Geçen yıl Almanya, Hamburg'un eteklerinde toplandım ve bir kız yakından takip etti ve akıcı Çince konuştu, Çin'e çok hayran olduğunu ve Çin'de okumak istediğini söyledi. Yolları ve köprüleri öğrendim ve büyükbabam buna her zaman karşı çıktı. Dedesi 1981'de Çin'e gittiği için Çin'in çok fakir bir ülke olduğunu gördü.
Doğru dedim, geçmişte kaldı. Yemek ve giyecek sorunu bile çözülemiyor, eğimli bir ahşap evle harap bir toprak evde yaşıyorum, evde düzgün mobilya yok. Et yiyebiliyorsanız, sadece tatillere kadar bekleyebilirsiniz.
Bununla birlikte, Temmuz ve Ağustos aylarında gıda kıtlığı yaygındır ve geçimlerini sağlamak için mısır ve Kızıl Daire'ye güvenirler. Yeni Yıla sadece bir takım elbise ve pantolon ekleyebilirsiniz, bu yüzden o zamanlar gerçekten fakirdim!

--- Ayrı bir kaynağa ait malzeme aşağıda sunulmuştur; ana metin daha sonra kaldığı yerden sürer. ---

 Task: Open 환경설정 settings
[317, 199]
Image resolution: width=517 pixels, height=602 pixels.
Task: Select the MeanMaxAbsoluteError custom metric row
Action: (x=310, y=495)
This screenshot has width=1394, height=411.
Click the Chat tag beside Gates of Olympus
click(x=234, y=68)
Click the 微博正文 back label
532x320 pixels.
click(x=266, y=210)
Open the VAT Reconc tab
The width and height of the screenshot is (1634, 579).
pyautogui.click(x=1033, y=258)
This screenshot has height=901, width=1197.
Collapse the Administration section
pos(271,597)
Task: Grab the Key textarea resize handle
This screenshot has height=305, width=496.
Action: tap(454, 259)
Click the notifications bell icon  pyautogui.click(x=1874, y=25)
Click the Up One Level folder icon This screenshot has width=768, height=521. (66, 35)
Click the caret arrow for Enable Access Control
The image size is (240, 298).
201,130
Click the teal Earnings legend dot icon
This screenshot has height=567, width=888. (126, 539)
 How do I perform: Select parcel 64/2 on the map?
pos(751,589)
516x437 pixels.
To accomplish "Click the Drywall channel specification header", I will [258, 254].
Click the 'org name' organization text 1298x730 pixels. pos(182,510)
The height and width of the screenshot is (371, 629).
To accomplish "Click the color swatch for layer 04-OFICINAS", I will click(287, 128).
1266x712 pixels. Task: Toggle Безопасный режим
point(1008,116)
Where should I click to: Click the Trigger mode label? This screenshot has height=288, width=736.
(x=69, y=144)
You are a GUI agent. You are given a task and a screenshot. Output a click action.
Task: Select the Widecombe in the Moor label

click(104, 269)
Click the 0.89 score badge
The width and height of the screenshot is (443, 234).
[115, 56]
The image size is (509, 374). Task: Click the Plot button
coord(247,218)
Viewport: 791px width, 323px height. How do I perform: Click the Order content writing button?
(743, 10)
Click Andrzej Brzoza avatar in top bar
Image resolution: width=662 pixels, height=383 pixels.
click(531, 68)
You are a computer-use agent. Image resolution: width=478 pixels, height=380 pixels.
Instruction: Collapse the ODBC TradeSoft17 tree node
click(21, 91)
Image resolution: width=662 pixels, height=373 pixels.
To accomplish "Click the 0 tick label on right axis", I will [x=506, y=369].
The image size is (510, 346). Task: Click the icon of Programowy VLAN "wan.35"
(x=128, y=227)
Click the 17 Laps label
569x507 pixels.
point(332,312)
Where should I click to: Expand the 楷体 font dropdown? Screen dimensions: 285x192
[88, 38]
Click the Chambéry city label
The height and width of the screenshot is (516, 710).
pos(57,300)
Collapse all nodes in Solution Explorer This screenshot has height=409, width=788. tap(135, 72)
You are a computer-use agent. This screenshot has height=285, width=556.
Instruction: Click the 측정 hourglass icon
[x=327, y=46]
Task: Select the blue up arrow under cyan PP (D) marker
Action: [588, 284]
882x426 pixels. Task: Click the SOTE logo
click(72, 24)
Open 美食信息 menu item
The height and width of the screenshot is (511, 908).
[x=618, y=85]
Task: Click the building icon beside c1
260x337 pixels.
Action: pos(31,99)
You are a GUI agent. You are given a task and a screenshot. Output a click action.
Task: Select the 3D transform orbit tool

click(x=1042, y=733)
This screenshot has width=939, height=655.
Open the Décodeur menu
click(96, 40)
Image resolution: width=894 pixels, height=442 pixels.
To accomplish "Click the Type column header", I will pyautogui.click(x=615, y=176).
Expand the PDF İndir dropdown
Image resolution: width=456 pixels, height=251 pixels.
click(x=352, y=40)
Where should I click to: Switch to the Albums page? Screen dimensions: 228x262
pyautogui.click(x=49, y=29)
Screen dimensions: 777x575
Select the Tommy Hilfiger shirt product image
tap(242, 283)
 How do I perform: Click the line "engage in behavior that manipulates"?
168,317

Çiftçiler tarafından kullanılan bazı emek araçları bile nispeten ilkeldir. Fabrikalardan ve ulaşımdan bahsetmiyorum bile, hepsi antika kullanıyor. O zaman Almanya ile teknolojiyi karşılaştırmanın bir yolu yok!
peki ya şimdi? 1980'lerde Çin'den tamamen farklıydı. Sıradan çiftçilerin villalarda yaşamak için yalnızca birkaç yüz bin yuan'a ihtiyacı var ve şehirdeki yüksek binalar Almanya'dakilerle daha da karşılaştırılabilir.
Kız trafiği mi sordu? Dünyanın hangi ülkesinin Çin ile karşılaştırmaya cesaret ettiğini bilmeniz gerektiğini de söylemiyorum dedim. Zhuhai-Hong Kong Olimpik Köprüsü, Aizhai Köprüsü, Pekin-Tibet Demiryolu gibi dünyadaki diğer ülkelerin yapamayacağı en zor projelerin tamamı Çin tarafından tamamlanmıştır. Havacılıkta, seyrüsefer, yüksek hızlı tren, yüksek hız tüm dünyaya öncülük ediyor.
başka bir şeyin var mı? Yüz kere görmek daha iyi dedim, oraya tek başına gitmelisin. Daha sonra, ilk başta büyükbabasını dinlememesi gerektiğine gerçekten pişman olduğunu söyledi. 30 yılı aşkın bu kısa dönemde Çin çok büyük değişimler geçirdi.